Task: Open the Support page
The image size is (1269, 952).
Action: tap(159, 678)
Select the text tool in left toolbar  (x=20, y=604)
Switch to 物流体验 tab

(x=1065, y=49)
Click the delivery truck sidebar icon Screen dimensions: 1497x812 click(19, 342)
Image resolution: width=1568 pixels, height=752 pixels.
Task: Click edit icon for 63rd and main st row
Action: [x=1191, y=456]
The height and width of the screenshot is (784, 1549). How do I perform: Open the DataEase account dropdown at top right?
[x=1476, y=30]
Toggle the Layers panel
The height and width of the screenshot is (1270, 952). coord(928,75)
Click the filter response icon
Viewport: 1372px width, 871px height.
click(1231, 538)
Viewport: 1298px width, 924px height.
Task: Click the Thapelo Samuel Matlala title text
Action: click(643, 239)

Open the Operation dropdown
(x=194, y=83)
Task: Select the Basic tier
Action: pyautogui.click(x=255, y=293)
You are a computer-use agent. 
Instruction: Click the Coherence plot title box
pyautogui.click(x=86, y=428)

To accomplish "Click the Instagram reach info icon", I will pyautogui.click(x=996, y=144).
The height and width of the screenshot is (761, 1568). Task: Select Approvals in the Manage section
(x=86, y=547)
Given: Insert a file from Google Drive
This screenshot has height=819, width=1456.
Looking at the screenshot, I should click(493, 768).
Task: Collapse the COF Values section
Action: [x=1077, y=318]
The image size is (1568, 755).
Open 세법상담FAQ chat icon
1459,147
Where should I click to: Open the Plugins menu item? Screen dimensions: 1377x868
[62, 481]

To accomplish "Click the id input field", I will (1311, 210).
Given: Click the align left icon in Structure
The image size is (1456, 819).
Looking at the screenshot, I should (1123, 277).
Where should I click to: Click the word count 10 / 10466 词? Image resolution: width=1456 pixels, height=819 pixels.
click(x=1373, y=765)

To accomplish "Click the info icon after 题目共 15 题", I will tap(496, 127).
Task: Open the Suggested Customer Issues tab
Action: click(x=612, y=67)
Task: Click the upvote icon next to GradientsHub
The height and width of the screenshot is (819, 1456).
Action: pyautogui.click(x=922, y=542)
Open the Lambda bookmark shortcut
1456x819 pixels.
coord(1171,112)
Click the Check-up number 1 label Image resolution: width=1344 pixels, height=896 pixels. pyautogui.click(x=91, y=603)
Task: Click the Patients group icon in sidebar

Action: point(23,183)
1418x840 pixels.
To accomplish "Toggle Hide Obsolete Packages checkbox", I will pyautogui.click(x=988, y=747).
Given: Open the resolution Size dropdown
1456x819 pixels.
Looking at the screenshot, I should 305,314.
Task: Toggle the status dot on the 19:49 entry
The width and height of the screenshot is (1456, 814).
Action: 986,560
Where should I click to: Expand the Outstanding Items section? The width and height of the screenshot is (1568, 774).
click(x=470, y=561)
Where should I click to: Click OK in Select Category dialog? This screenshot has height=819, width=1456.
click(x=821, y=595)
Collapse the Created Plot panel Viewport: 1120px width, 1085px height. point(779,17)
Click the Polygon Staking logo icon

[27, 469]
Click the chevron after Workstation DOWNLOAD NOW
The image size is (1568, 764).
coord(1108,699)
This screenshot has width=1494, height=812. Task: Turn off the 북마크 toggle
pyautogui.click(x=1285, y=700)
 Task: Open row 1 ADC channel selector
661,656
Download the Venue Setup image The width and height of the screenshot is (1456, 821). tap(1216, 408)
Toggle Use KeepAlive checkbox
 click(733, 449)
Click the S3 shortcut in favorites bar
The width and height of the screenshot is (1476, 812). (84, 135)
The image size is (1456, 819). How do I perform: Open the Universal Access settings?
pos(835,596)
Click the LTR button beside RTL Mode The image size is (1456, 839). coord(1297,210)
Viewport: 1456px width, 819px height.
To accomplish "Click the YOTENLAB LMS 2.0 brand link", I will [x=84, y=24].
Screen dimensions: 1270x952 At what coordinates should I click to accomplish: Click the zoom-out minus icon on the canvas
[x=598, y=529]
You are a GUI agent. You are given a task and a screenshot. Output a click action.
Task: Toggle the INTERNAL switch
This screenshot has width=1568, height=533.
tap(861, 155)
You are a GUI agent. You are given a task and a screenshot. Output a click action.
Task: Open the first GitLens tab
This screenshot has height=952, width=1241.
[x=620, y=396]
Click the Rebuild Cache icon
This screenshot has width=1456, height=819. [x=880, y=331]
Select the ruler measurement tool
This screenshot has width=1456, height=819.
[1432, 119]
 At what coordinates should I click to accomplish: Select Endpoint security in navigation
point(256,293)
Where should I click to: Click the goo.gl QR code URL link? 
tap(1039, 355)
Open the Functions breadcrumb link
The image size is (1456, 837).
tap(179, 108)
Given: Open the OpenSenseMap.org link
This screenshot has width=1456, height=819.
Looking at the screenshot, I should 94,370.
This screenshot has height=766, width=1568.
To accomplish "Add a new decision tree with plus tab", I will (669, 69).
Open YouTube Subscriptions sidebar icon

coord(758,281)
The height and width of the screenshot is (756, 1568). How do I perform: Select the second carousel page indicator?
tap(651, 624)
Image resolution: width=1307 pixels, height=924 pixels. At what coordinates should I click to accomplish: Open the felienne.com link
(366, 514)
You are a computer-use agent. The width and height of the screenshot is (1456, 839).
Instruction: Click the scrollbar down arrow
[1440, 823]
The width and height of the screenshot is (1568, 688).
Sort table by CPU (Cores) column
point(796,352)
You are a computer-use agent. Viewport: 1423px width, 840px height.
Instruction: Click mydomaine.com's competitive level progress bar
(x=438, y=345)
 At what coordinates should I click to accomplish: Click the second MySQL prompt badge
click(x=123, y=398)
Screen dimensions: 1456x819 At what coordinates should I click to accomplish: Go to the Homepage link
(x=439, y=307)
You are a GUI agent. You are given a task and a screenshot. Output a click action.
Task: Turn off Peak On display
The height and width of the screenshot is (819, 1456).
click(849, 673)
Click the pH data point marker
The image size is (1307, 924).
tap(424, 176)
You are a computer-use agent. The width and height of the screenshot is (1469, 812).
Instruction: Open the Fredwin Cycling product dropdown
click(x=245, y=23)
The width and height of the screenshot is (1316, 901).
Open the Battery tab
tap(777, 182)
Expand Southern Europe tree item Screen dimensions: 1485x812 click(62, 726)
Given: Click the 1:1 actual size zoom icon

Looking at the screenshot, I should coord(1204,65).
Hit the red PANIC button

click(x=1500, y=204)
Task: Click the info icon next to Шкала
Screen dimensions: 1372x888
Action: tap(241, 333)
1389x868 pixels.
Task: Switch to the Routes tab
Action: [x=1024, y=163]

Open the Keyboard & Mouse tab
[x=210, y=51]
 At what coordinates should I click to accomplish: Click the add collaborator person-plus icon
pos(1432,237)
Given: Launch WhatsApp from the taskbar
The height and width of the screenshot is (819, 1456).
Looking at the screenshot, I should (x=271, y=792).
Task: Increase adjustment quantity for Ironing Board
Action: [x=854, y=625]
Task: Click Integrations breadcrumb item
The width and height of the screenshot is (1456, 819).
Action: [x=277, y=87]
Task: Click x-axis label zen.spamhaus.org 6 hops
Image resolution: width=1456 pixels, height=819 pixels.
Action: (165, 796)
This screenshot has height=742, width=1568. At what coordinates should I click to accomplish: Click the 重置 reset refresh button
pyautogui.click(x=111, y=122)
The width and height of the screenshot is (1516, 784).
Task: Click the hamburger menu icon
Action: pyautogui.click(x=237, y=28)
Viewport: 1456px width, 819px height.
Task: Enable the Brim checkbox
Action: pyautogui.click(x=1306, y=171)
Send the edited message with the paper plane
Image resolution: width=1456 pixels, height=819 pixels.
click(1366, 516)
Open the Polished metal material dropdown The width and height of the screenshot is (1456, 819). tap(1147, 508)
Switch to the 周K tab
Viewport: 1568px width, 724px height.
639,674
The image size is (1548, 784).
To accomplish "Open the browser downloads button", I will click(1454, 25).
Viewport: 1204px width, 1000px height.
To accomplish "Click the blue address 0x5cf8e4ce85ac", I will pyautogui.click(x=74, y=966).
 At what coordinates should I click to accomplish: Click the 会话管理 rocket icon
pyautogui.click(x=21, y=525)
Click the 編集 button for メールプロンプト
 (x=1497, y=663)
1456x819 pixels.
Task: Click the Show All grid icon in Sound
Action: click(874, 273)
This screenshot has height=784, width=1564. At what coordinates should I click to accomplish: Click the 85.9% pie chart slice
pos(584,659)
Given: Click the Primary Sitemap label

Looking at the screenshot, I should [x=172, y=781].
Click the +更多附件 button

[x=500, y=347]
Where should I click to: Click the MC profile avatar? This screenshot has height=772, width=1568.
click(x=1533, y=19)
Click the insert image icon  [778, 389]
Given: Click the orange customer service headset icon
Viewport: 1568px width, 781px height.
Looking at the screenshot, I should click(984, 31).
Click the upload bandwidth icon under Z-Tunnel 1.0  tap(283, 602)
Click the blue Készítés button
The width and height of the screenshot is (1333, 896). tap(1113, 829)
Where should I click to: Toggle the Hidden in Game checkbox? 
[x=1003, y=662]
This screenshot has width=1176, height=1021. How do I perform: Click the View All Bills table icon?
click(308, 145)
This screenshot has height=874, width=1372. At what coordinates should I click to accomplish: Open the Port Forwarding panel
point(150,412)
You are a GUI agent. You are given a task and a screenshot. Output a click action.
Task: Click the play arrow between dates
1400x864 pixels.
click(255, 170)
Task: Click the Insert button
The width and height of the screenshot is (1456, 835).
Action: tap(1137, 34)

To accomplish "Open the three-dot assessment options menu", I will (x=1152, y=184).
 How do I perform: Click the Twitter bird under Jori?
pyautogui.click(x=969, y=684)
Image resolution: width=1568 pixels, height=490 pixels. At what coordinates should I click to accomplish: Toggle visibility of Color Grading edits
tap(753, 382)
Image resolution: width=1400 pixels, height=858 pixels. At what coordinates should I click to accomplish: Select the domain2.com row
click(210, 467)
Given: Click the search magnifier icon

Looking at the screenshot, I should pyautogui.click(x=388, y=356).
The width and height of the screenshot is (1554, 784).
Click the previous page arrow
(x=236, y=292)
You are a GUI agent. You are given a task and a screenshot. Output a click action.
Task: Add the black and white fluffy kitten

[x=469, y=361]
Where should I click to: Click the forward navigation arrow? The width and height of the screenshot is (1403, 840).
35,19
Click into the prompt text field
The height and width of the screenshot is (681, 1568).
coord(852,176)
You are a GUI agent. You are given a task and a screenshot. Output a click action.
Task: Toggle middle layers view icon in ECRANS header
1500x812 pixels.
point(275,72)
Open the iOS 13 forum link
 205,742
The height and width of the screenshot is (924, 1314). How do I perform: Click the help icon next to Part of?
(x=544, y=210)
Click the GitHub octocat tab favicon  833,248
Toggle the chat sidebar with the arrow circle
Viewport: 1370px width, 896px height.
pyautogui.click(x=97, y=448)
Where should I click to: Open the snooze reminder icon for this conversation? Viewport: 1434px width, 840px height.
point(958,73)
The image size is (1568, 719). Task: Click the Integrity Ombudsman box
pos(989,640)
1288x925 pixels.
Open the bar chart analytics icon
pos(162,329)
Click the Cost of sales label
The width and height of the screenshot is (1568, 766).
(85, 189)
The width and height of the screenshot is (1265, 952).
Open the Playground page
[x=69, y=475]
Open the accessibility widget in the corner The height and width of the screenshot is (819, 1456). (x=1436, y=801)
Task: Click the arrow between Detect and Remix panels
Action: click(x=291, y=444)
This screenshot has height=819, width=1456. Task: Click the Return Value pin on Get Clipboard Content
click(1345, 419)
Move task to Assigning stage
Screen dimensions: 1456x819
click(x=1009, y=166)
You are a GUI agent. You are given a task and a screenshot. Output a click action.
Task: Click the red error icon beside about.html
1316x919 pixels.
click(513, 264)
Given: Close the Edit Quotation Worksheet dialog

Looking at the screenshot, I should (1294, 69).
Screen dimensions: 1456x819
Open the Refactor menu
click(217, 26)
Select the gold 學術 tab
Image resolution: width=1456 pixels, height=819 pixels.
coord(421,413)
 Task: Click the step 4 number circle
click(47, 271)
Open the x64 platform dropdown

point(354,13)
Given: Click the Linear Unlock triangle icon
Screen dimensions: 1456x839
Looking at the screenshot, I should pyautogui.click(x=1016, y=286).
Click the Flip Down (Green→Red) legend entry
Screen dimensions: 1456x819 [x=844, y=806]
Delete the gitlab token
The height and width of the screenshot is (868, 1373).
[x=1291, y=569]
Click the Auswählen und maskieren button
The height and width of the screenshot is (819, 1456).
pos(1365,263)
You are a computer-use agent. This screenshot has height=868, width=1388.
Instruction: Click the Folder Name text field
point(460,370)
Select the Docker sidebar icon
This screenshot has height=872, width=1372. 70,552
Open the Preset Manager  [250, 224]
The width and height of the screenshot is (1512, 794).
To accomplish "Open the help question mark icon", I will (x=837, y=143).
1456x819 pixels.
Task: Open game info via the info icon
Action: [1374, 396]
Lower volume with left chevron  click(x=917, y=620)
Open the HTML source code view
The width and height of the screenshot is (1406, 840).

-------

■ **Exercise instructions**: Where the listing above has a line with "Click the pH data point marker", start there, and output every line exactly through the line with "Task: Click the info icon next to Шкала", which is also included.

■ **Solution to this task**:
Click the pH data point marker
The image size is (1307, 924).
tap(424, 176)
You are a computer-use agent. The width and height of the screenshot is (1469, 812).
Instruction: Open the Fredwin Cycling product dropdown
click(x=245, y=23)
The width and height of the screenshot is (1316, 901).
Open the Battery tab
tap(777, 182)
Expand Southern Europe tree item Screen dimensions: 1485x812 click(62, 726)
Given: Click the 1:1 actual size zoom icon

Looking at the screenshot, I should coord(1204,65).
Hit the red PANIC button

click(x=1500, y=204)
Task: Click the info icon next to Шкала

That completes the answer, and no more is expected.